The influence of parental attachment and coping style on the adjustment to college

Date of Award


Degree Type


Degree Name

Doctor of Philosophy (PhD)


Teaching and Leadership


Alan Goldberg


College adjustment, Coping, Parental attachment

Subject Categories

Educational Sociology


Late adolescence is a period of the life-span involving extensive change. For some late adolescents these changes stimulate further growth. For others, the changes may be overwhelming and lead to developmental decline or problems. Often times, these developmental changes are played out in the context of a college education. The current study explores the influence of parental attachment and coping style on the adjustment to college for first-year students. This exploration is derived from the literature of attachment theory, stress and coping, and mental health and applied to the transition to college.

It was hypothesized that both parental attachment and coping style would predict the four subscales of adjustment: academic, social, personal-emotional, and institutional attachment. Two hundred sixty-six first-year students from a small Jesuit college in the Northeast completed three self-report measures (The Student Adaptation to College Questionnaire, The Inventory of Parent and Peer Attachment, and The COPE Scale) and a demographic questionnaire during the seventh week of their first semester.

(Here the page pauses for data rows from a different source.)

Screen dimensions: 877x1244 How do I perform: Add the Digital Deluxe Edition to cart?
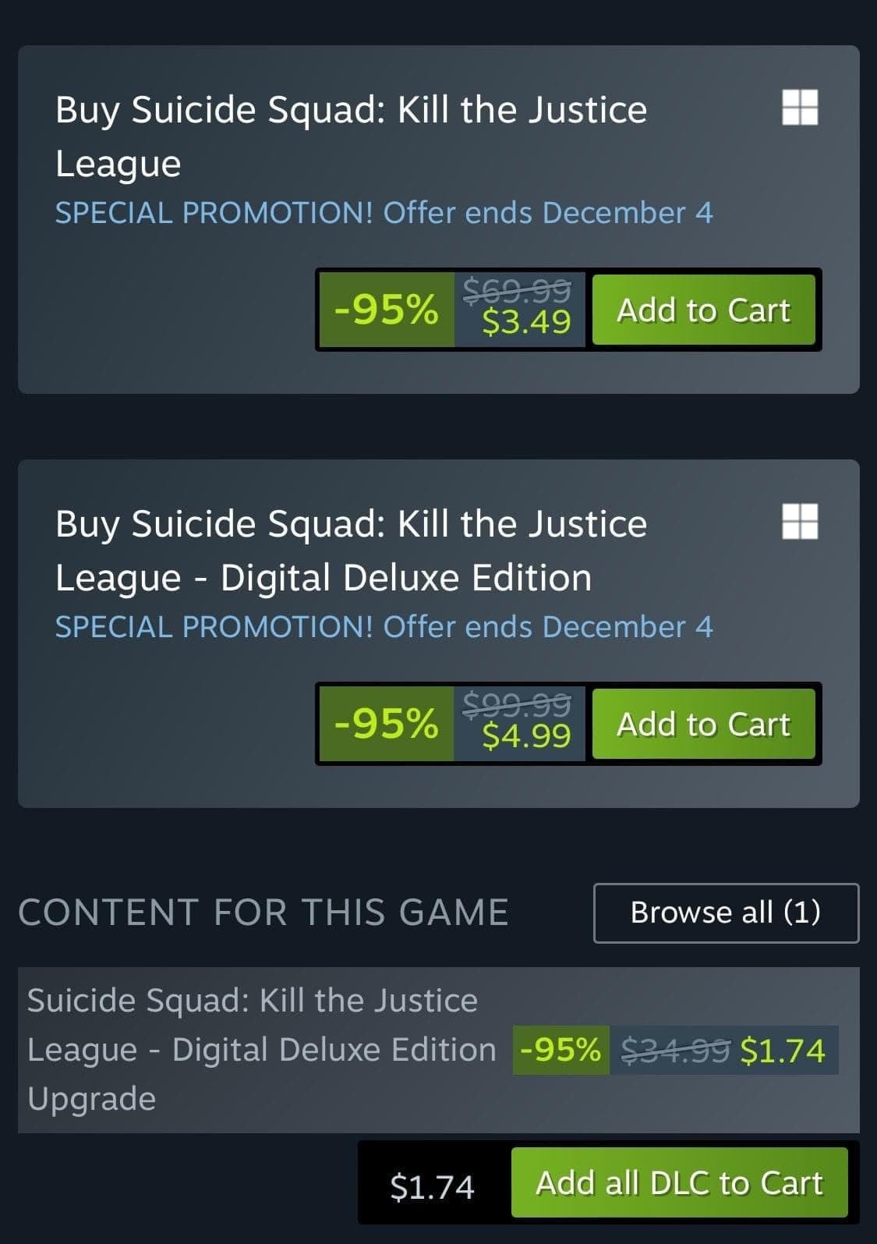pyautogui.click(x=703, y=724)
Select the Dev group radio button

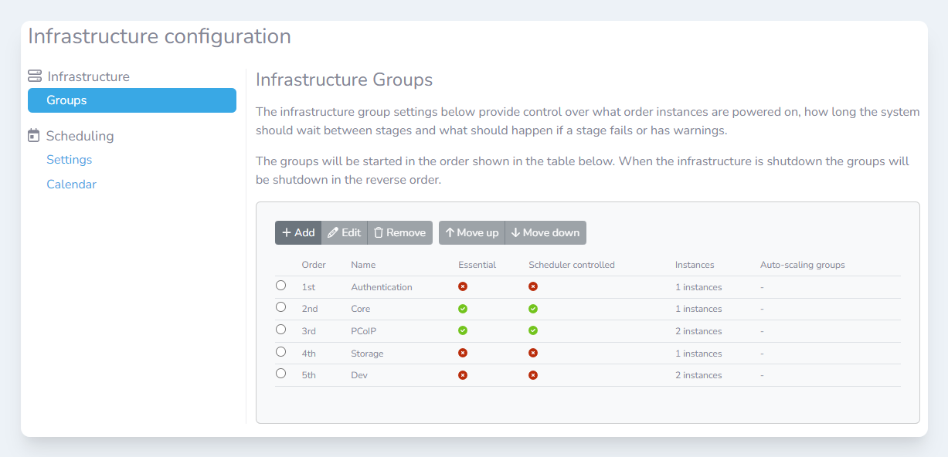point(281,374)
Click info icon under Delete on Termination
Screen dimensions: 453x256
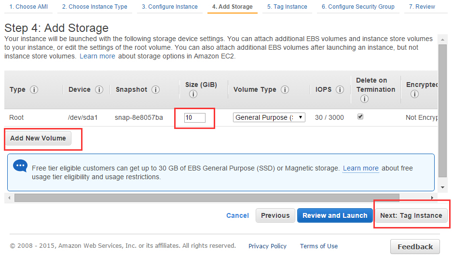pyautogui.click(x=365, y=99)
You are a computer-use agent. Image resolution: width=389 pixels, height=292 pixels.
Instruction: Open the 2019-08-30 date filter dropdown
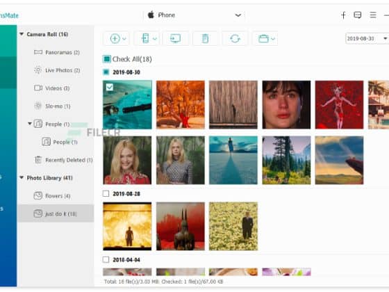367,38
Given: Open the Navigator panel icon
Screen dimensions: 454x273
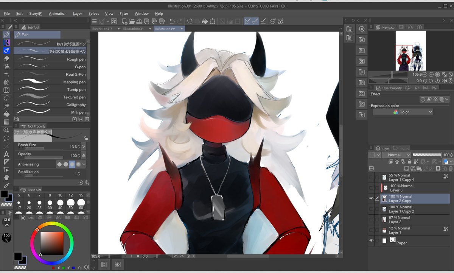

The results of a stepwise multiple regression analysis indicate that both internal and external resources predicted academic and personal-emotional adjustment. These predictor variables did not significantly predict social adjustment or institutional attachment. The COPE emotion-focused and social support variables predicted academic adjustment with an inverse relationship between each predictor variable and academic adjustment. The COPE emotion-focused variable, peer attachment, and gender all predicted personal-emotional adjustment. As with academic adjustment, there was an inverse relationship between the COPE emotion-focused variable and personal-emotional adjustment. Parental attachment did not predict any of the adjustment subscales.

The current study provided limited support for adolescent development and college adjustment as relational processes. The parent-adolescent relationship, which was hypothesized to be an influential predictor of adjustment, turned out not to predict adjustment at all. The negative relationship between emotions and adjustment suggests that, for current students, an overemphasis on emotion-focused coping may serve as a barrier to successful integration into the college community. College counselors may suggest interventions designed to help students develop more cognitive and problem-focused coping skills.